Medicare, the federal health insurance program for people 65 and older, covers routine dialysis for U.S. citizens regardless of their age, but illegal immigrants are ineligible.

Changes to the health care system being considered in Congress are unlikely to improve the situation. The current bills specifically exclude illegal immigrants.

Patients who need dialysis can’t survive long without it. Hospitals can get reimbursed by Medicaid, the state-federal program that helps low-income people, when they provide emergency dialysis for illegal immigrants in life-or-death situations. But the reimbursement doesn’t come close to covering what hospitals actually spend.

Emergency room dialysis is much more expensive than regular treatment, in part because patients are so sick they may need to be hospitalized until their conditions stabilize. But giving up routine dialysis still could help public facilities like Grady because at least some of their patients could end up in ERs at other hospitals.

“In communities that don’t have a Grady, or other public hospital, all of the private providers pick up these patients,” said hospital spokesman Matt Gove. He said that as long as other hospitals and clinics see Grady as the “solution” to providing dialysis for the uninsured, no one else will step in to help.

Kaur and several of Grady’s other illegal immigrant patients have not been able to find a hospital or clinic to take care of them once Grady stops paying for private treatment later this year.

“The only option I have is to go to the emergency room at Grady every time I feel sick,” she said. “That’s an option but it’s not really an option because they can turn me away if they think I’m not critical.”

Kaur came to the U.S. on a tourist visa in 2000 and applied for political asylum, saying she didn’t feel safe in India as a single woman living alone. Her asylum request was denied, making her an illegal immigrant.

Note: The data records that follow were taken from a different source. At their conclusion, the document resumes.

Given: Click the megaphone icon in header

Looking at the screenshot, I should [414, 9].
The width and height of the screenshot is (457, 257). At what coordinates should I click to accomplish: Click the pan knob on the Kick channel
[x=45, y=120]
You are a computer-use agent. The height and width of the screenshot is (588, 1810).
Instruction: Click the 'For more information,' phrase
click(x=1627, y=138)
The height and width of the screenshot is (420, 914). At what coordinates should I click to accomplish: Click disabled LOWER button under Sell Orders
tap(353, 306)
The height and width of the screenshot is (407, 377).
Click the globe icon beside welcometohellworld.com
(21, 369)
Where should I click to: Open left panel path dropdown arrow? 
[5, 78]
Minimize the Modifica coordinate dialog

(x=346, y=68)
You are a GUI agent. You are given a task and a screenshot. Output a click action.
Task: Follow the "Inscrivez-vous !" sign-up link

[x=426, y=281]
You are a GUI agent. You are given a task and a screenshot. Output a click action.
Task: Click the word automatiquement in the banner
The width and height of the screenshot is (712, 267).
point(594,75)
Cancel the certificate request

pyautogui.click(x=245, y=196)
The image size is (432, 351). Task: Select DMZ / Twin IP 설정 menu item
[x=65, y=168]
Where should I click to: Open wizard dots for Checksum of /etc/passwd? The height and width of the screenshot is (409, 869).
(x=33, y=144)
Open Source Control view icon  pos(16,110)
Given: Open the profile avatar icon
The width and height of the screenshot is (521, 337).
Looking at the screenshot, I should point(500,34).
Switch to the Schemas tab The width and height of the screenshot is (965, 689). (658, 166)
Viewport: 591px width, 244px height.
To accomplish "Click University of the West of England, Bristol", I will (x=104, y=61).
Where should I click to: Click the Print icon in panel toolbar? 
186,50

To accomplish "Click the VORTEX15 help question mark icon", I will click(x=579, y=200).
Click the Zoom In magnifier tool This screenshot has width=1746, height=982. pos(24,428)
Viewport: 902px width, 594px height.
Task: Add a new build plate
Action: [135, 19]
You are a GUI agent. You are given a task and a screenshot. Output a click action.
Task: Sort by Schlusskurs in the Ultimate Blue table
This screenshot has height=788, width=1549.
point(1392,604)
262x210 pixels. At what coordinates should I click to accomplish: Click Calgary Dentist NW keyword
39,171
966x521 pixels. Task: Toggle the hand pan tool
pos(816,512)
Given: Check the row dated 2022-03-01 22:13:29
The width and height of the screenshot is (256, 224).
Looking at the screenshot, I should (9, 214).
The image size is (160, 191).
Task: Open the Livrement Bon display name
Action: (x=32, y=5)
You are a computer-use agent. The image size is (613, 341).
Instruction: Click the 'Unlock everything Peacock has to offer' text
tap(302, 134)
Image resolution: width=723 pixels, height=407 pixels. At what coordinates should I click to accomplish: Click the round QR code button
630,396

In 2003, she was diagnosed with kidney failure and told she needed dialysis, but she didn’t get treatment because she had no insurance. After several years of extreme pain, she fainted while driving early last year, crashing her car into a pole. That landed her in a suburban hospital where she received dialysis treatment for a month. But hospital staff kept telling her she needed to return to India, where she says she no longer has family.

When she got sick again, she went to Grady and was treated at its outpatient clinic. She said her health improved dramatically, though she is weak on the days she gets treatment and relies on an aunt to take care of her.

Grady closed the clinic in October and has paid for its former patients to get treatment at private clinics for several months. The hospital has said it can’t continue the payments indefinitely and has been trying to find placements for the patients, but many have not found another clinic that will take them.

About a dozen patients have accepted Grady’s offer to return them to their home countries, but others don’t want to leave their families in Georgia. They are also concerned because, in most cases, regular treatment is unreliable or unavailable in their home countries, said Dorothy Leone-Glasser, a patient advocate who has been helping the Grady patients.

A group of patients has sued Grady, claiming the hospital is abandoning them. A judge threw out the case in December but the patients are appealing.